I. {¶ 24} In his first assignment of error appellant argues, in essence, that he did not knowingly consent to have his case tried by a magistrate rather than a judge. We disagree.

{¶ 25} Crim. Rule 19 defines the authority of magistrates. The rule provides, in relevant part:

{¶ 26} "(C) Authority

{¶ 27} "(1) Scope. To assist courts of record and pursuant to reference under Crim. R. 19(D) (1), magistrates are authorized, subject to the terms of the relevant reference, to do any of the following:

{¶ 28} "* * *

{¶ 29} "(h) Conduct the trial of any misdemeanor case that will not be tried to a jury. If the offense charged is an offense for which imprisonment is a possible penalty, the matter may be referred only with unanimous consent of the parties in writing or on the record in open court." (Emphasis added). *Page 8

{¶ 30} Appellant was informed that the magistrate would conduct his trial by Judgment Entry filed November 21, 2007. Further appellant signed a "Recognizance Bond" on that same date that contains the following,

{¶ 31} "The condition of this recognizance is such that if the above bound defendant personally be and appear before the Cambridge Municipal Court on:

{¶ 32} "01-22-07 at 10:30AM for TRIAL BY COURT MAGISTRATE."

{¶ 33} (Emphasis in original). Prior to commencement of trial, appellant signed a written consent to have the case heard by the magistrate. The form further states: that appellant "waives his/her right to appear before the Judge." The court informed the appellant "The document that you are signing, Mr. Wise, allows me to go ahead and take care of this matter." (T., January 22, 2008 at 3). The trial court reviewed the magistrate's decision in accordance with Crim. R. 19 (D) (4) (c), which states "If no timely objections are filed, the court may adopt a magistrate's decision, unless it determines that there is an error of law or other defect evident on the face of the magistrate's decision."
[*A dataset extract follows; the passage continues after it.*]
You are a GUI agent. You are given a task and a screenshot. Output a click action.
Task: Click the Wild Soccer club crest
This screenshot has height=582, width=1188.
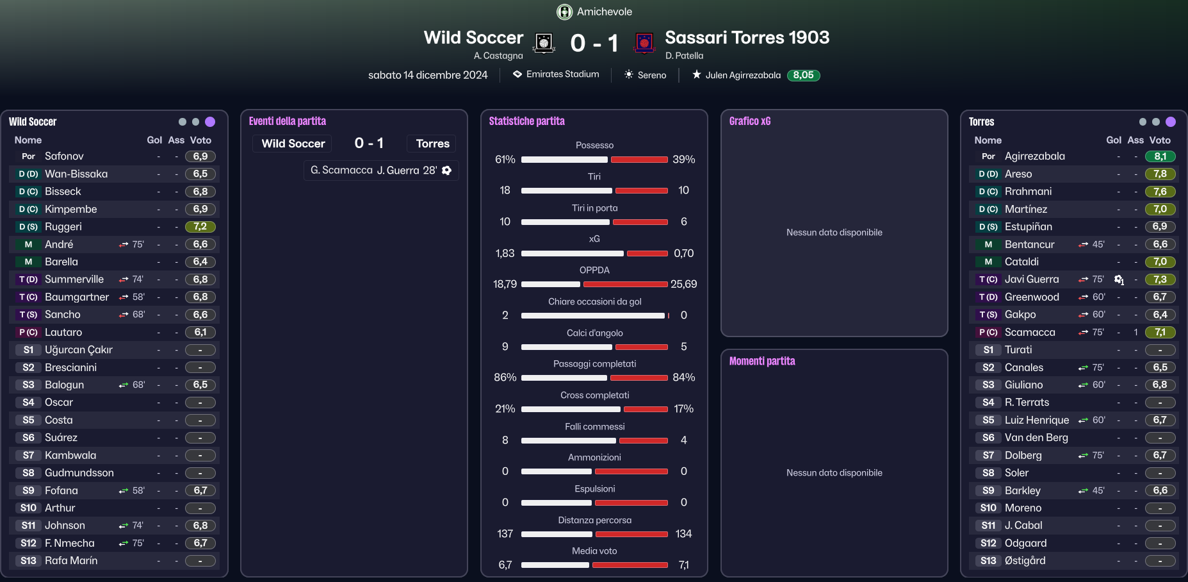(x=544, y=43)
{¶ 34} In the case at bar, we find no plain error affecting appellant's substantial rights. There is nothing in the record to demonstrate that the judge would have decided the case any differently than the magistrate had the judge heard the case.

{¶ 35} Appellant's first assignment of error is denied.

II. {¶ 36} In his second assignment of error, appellant contends that the trial court failed to fully explain to him his right to court appointed counsel. We disagree. *Page 9

{¶ 37} At appellant's arraignment, the magistrate explained "You have a right to get an attorney, you don't have to say. . .make any plea until you get an attorney. If you can't afford one, you can ask to have an attorney appointed to represent you. . .you don't have to have an attorney. You can represent yourself. If you have any question as to what you should do, we suggest you get an attorney." (T. May 15, 2008 at 4).

{¶ 38} Prior to the start of appellant's trial the following exchange occurred:

{¶ 39} "THE COURT: Mr. Wise, on the 21st day of November, you entered a plea of not guilty. Is it still your intention to continue with your not guilty plea?

{¶ 40} "THE DEFENDANT: Yes, your Honor.

{¶ 41} "THE COURT: All right. I would have advised you on that date of course, that you had a right to be represented by counsel. Are you going to be representing yourself here today, Mr. Wise?

{¶ 42} "THE DEFENDANT: Yes, sir.

{¶ 43} "THE COURT: All right, so you are waiving your right to counsel?

{¶ 44} "THE DEFENDANT: Yes, sir.

{¶ 45} (T., January 22, 2008 at 3-4).

{¶ 46} There is a distinction made between "serious" and "petty" offenses. Crim. R. 2(C) defines "serious offense" as "any felony, and any misdemeanor for which the penalty prescribed by law includes confinement for more than six months," while Crim. R. 2(D) defines "petty offense" as "a misdemeanor other than a serious offense." In the case at bar, all of the charges against appellant were "petty" offenses.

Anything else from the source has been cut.